Chacun de ces bouts de bibliothèque qui a pu perdurer ou ressurgir a trouvé ses usages et les proposer était mieux que rien. Il est d’ailleurs des usagers exclusifs de ces services et ils en ont bien le droit.

Mais on ne voit que trop que ce qui a manqué et manque encore pour un temps difficile à prévoir c’est tout ce qui a fait l’essor récent de la lecture publique : l’ouverture, l’accueil, le lien social. Dans les verbatim d’usagers frustrés de ne pouvoir accéder à leur bibliothèque (et souvent déconcertés entre les annonces ministérielles et la réalité bien plus nuancée des réouvertures), on retrouve souvent le manque de documents, mais aussi d’animations, ou tout simplement l’impatience d’élèves et d’étudiants de pouvoir revenir “travailler à la bibliothèque”. Et au travers des échanges, c’est bien un tout qui fait défaut, le lieu où l’on récolte mais aussi où on échange.

Rebondir ?

Face à une situation aussi soudaine que imprévue, la communauté professionnelle a très vite enclenché de nouveaux réflexes et des pratiques sinon toujours nouvelles, du moins amplifiées: 

  • de la débrouille pour faire accéder un maximum de personnes aux ressources avec des moyens techniques souvent contraints

  • faute de programmation possible in situ, le développement d’activités et animations en ligne (lectures, vidéos, jeux, tutos, expositions, critiques…)

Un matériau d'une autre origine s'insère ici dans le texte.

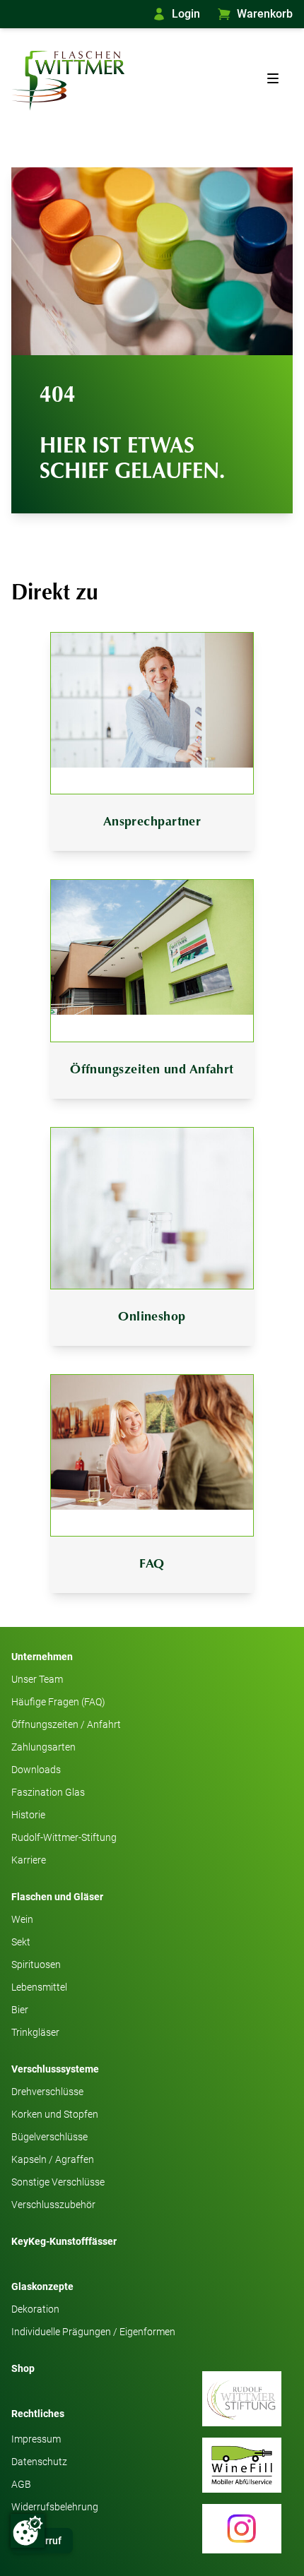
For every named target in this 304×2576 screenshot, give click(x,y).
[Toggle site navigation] (273, 78)
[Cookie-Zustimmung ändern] (28, 2531)
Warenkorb (265, 13)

  • un rapprochement sensible entre collègues et équipements pour échanger sur les pratiques, les inquiétudes… et les associations professionnelles ont su répondre aux attentes avec la mise en place de recommandations très détaillées qui seront encore suivies durant de nombreux mois. La veille et les interactions professionnelles ont atteint, comme souvent en période de crise, un pic certain, et le succès du séminaire de l’enssib proposé par Raphaëlle Bats durant le confinement en est un exemple éclatant.

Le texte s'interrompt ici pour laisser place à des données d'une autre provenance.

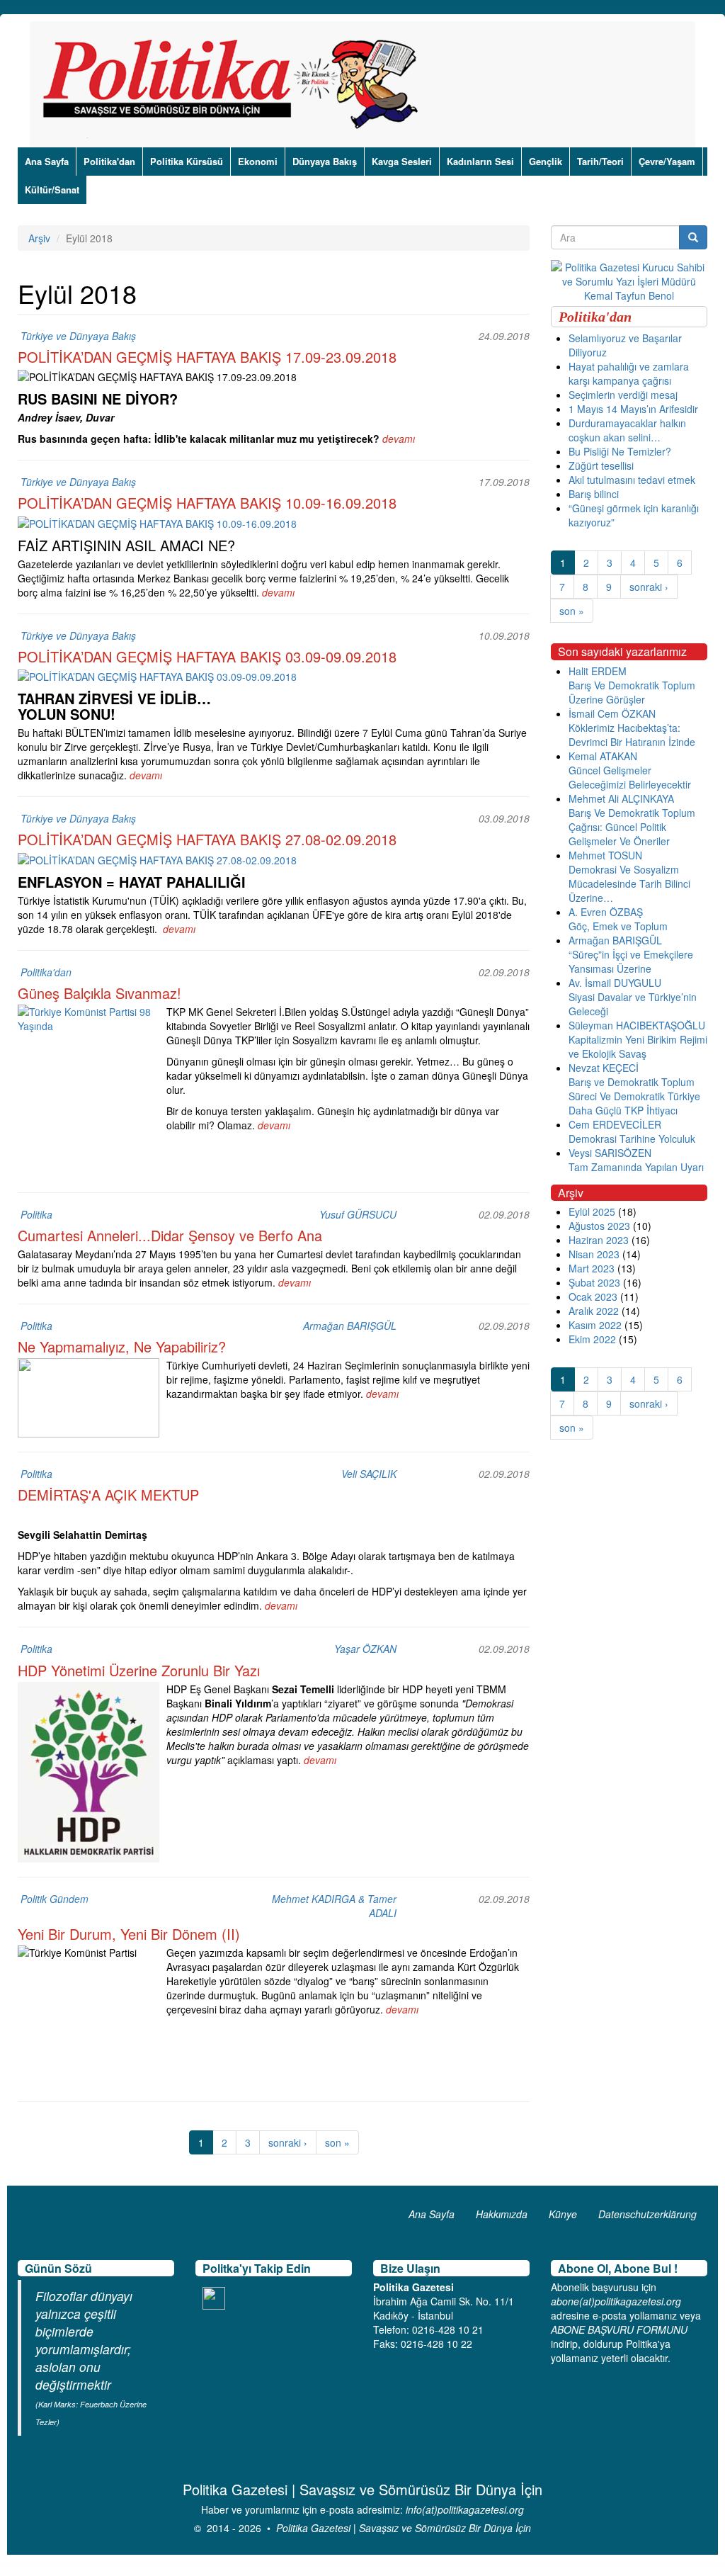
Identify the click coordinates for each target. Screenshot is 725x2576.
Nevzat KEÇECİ (604, 1068)
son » (337, 2142)
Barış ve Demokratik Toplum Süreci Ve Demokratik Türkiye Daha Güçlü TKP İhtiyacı (634, 1096)
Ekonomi (258, 161)
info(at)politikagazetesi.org (465, 2509)
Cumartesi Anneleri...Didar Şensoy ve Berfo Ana (170, 1235)
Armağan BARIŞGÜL (349, 1325)
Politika (36, 1214)
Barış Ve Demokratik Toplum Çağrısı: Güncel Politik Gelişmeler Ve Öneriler (632, 827)
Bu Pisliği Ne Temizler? (620, 451)
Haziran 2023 (599, 1240)
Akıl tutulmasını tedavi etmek (632, 480)
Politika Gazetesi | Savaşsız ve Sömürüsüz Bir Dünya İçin (403, 2528)
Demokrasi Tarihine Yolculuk (632, 1138)
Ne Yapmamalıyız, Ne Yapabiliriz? (122, 1346)
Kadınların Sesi (480, 161)
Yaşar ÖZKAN (365, 1649)
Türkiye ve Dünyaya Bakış (78, 336)
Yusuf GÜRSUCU (357, 1214)
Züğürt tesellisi (601, 465)
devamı (398, 438)
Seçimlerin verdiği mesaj (623, 395)
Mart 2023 (592, 1268)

  • allant au-delà des attentes, les makers ont participé à un formidable mouvement d’entraide, en fabriquant des visières notamment… etc.

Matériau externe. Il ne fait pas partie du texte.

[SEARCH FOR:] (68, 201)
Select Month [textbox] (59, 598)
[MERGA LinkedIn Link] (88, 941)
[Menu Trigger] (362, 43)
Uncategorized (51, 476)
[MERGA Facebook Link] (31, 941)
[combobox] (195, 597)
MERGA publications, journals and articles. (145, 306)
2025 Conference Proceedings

La créativité et la réactivité ont donc été au rendez-vous… et il sera nécessaire de poursuivre en ce sens.

Mortelle convivialité

Photo Médiathèque de Villeneuve-d’Ascq. Montage par D. Lahary. CC BY SA

Garder les distances, ne plus se toucher, ne plus manipuler, tout nettoyer, circuler là où c’est prévu… Une sacré claque dans la figure de l’accueil en bibliothèque tel qu’il était prôné ces dernières années. Tout de même, on ne va pas revenir à l’accès indirect et aux hygiaphones ? Quid de la convivialité, du lien social, de l’utilisation en famille ou entre amis de la médiathèque ? Tous ces petits plus qu’on ne peut plus utiliser ou avec des mesures draconiennes: café et gâteaux offerts, peluche et déguisements pour enfants, jeux de société, lunettes de lecture, paniers de transport… Enlevez les sièges en tissu, adieu les séjourneurs.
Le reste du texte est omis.